5. For the common good (Justice and Witness Ministries) Calls church to uphold the common good as a foundational ideal in the United States and reject the notion that government is inherently more unwieldy or inefficient than other democratic institutions. Reaffirms the obligations of citizens to share - through taxes - the financial responsibility for public services benefiting all citizens.

6. For the International Criminal Court (Potomac Association, Central Atlantic Conference) Calls for informed advocacy in support of the International Criminal Court, urges the U.S. President to restore the signature of the United States to treaty establishing the Court.

7. In support of equal marriage rights for all (Southern California-Nevada Conference) Affirms equal marriage rights for couples regardless of gender and affirms equal access for all persons to the basic rights, institutional protections and quality of life conferred by the recognition of marriage. Also, calls on congregations to prayerfully consider adopting wedding policies that do not discriminate against gay or lesbian couples and on UCC leaders to communicate the resolution to legislators and urge them to support equal marriage rights.

8. In support of fair and just compensation for lay employees of the UCC (Central Atlantic Conference) Calls on UCC employers to commit to providing lay employees an annual contribution of no less than three percent of compensation toward retirement benefits.

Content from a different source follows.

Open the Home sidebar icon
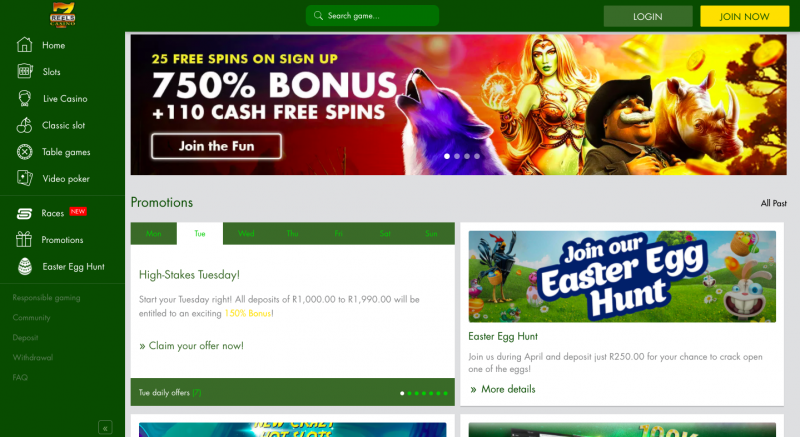(24, 45)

9. In support of ministries to our campuses of higher education (Central Atlantic Conference). Urges Local Church Ministries to provide more resources to UCC ministries in higher education and to reinstate and retain a fulltime staff position supporting campus and student ministries.

10. Marriage equality (Central Atlantic Conference) Calls on UCC to pray, study and dialogue about marriage, including possibility of equal access to civil marriage.

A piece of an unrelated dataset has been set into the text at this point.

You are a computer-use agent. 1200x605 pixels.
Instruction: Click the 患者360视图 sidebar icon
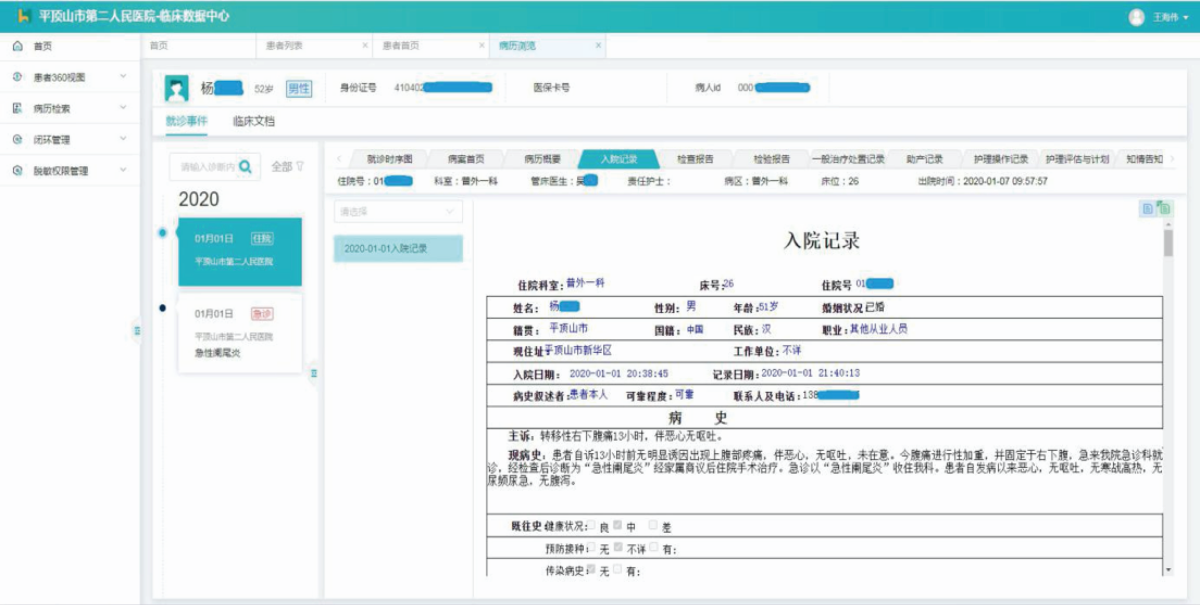[x=18, y=77]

11. Marriage is between one man and one woman (St. Paul UCC of Cibolo, Texas and seven other congregations from New Jersey, Indiana, North Carolina and Pennsylvania) Declares that marriage is not to be conferred on bigamous, polygamous or same-sex unions, or on any union of human and animal, but is to be between one man and one woman with no exceptions.

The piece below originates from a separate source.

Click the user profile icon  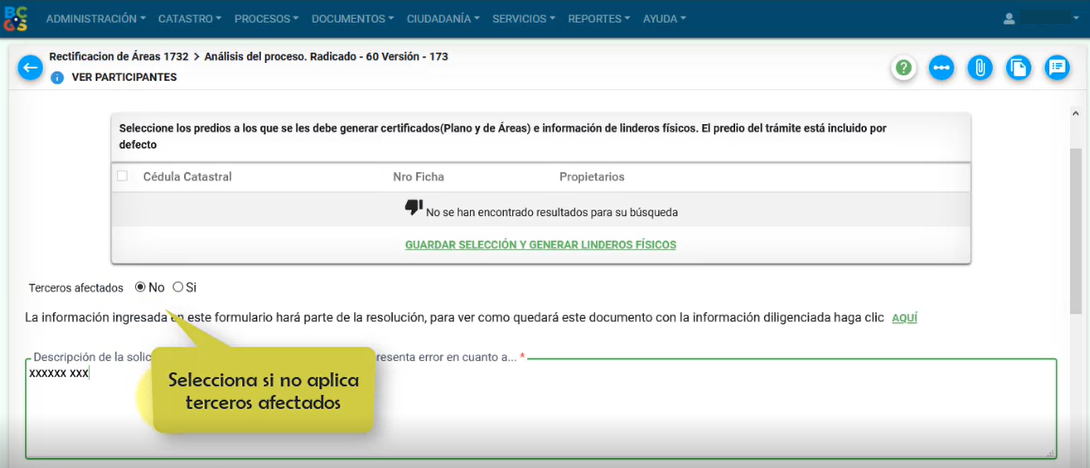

12. Promoting peace for all in the Sudan (Justice and Witness Ministries, Wider Church Ministries) Calls on the Sudanese government to end violence against civilians. Also, calls on the U.S. government to intensify efforts with the United Nations to seek a comprehensive peace in Sudan. Asks UCC members to contribute generously to humanitarian relief.

13. Religious freedom for Native Hawaiian prisoners (Association of Hawaiian Evangelical Churches and Hawaii Conference) Calls on Hawaiian law enforcement agencies and governmental representatives to grant native Hawaiian prisoners in Watonga, Okla., the right to practice their native religions. 14. Saving Social Security from privatization (Justice and Witness Ministries) Calls for legislative advocacy opposing privatization of Social Security.

15. Selective divestment from companies involved with Israel's occupation of the West Bank and Gaza, the building of the "security fence," and the Israeli settlements within the Palestinian Territory (Penn West Conference) Asks UCC's corporate social responsibility ministry to begin process of divestment from companies involved with Israel's occupations of the West Bank and Gaza, the building of the security barrier and the Israeli settlements within Palestinian territory.

16. Tear down the wall (Wider Church Ministries) Calls upon the Israeli government to cease construction and dismantle security barrier marking the separation of Israeli and Palestinian territories. Also, calls for reparations to those displaced by its construction.

17. The UCC is a Christian church (St. Paul UCC of Cibolo, Texas, and seven congregations from New Jersey, Indiana, North Carolina and Pennsylvania) Declares UCC is a Christian denomination where Jesus is Lord and requires all ordained, commissioned and licensed ministers, as well as "students in care," to profess that Jesus is Lord.

18. The Cross Triumphant as the symbol of the UCC (The Congregational UCC of Candia, N.H., and seven congregations from Illinois, Ohio, Texas and Indiana) Reaffirms the Cross Triumphant as the central symbol of the UCC.